You might think that if the hummingbird simply beats its wings fast enough and hard enough it can push enough air downward to keep its small body afloat. But, according to the simulation, lift production is much trickier than that.

For example, as the bird pulls its wings forward and down, tiny vortices form over the leading and trailing edges and then merge into a single large vortex, forming a low-pressure area that provides lift. In addition, the tiny birds further enhance the amount of lift they produce by pitching up their wings (rotate them along the long axis) as they flap.

Hummingbirds perform another neat aerodynamic trick -- one that sets them apart from their larger feathered relatives. They not only generate positive lift on the downstroke, but they also generate lift on the upstroke by inverting their wings. As the leading edge begins moving backwards, the wing beneath it rotates around so the top of the wing becomes the bottom and bottom becomes the top. This allows the wing to form a leading edge vortex as it moves backward generating positive lift.

According to the simulation, the downstroke produces most of the thrust but that is only because the hummingbird puts more energy into it. The upstroke produces only 30 percent as much lift but it takes only 30 percent as much energy, making the upstroke equally as aerodynamically efficient as the more powerful downstroke.
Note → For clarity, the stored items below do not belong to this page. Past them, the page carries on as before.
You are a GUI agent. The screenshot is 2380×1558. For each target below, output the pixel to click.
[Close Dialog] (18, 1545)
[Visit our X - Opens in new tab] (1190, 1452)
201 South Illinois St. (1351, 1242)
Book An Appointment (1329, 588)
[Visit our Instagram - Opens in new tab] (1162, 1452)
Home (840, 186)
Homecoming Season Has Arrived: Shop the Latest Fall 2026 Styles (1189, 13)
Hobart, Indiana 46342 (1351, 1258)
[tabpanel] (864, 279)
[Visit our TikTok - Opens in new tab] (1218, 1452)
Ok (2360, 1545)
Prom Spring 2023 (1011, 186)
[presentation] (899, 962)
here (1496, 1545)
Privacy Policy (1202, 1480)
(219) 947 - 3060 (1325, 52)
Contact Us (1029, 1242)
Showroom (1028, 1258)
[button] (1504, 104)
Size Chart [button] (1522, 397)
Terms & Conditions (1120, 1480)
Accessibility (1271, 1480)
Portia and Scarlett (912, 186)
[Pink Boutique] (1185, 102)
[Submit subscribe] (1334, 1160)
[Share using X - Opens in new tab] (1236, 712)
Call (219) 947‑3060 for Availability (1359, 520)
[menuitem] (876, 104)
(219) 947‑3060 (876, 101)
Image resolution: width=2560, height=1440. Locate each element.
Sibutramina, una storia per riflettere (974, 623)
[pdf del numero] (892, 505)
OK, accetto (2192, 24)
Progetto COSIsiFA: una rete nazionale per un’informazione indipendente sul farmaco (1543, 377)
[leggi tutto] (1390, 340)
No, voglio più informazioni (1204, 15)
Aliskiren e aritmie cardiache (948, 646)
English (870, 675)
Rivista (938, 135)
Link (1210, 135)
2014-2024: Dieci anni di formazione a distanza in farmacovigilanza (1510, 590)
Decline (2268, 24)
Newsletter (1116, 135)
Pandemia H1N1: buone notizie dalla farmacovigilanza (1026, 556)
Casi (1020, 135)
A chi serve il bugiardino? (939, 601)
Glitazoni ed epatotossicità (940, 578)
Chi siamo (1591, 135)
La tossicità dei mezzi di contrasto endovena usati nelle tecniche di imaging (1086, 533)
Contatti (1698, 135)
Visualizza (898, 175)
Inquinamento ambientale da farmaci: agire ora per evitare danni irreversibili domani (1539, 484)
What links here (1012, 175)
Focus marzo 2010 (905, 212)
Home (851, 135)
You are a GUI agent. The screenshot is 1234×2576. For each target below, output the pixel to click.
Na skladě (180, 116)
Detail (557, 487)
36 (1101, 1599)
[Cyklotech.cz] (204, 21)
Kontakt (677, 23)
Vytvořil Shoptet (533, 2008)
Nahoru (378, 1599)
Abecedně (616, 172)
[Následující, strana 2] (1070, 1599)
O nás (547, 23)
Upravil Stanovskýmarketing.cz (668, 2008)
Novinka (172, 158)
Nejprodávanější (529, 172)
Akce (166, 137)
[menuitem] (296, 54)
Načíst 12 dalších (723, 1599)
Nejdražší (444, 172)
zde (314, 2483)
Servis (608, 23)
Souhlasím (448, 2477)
Large birds, by contrast, generate almost all of their lift on the downstroke. They pull in their wings toward their bodies to reduce the amount of negative lift they produce while flapping upward.

Although hummingbirds are much larger than flying insects and stir up the air more violently as they move, the way that they fly is more closely related to insects than it is to other birds, according to the researchers.

Insects like dragonflies, houseflies and mosquitoes can also hover and dart forward and back and side to side. Although the construction of their wings is much different, consisting of a thin membrane stiffened by a system of veins, they also make use of unsteady airflow mechanisms to generate vortices that produce the lift they need to fly. Their wings are also capable of producing positive lift on both upstroke and downstroke.

To capture the details of the aerodynamics of the hummingbird's ability to hover, Tyson Hedrick, associate professor of biology at UNC, put tiny dabs of non-toxic paint at nine places on a female ruby-throated hummingbird's wing. Then he took high-speed videos at 1,000 frames per second with four cameras while the bird hovered in front of an artificial flower.

Then at Vanderbilt Haoxiang Luo, associate professor of mechanical engineering, and doctoral student Jialei Song took the video, extracted data on the position of the points in three dimensions and reconstructed the varying wing shape and position for a full flapping cycle.

Using the super-computers at the National Science Foundation's Extreme Science and Engineering Discovery Environment (XSEDE) and at Vanderbilt's Advanced Computing Center for Research and Education, the engineers created a fluid-dynamic model that simulated the thousands of tiny vortices that the hummingbird's wings create and so was able to reproduce the complex web of forces that allow these tiny miracles of nature to fly.

The research was funded by National Science Foundation grants CBET-0954381 and IOS-0920358.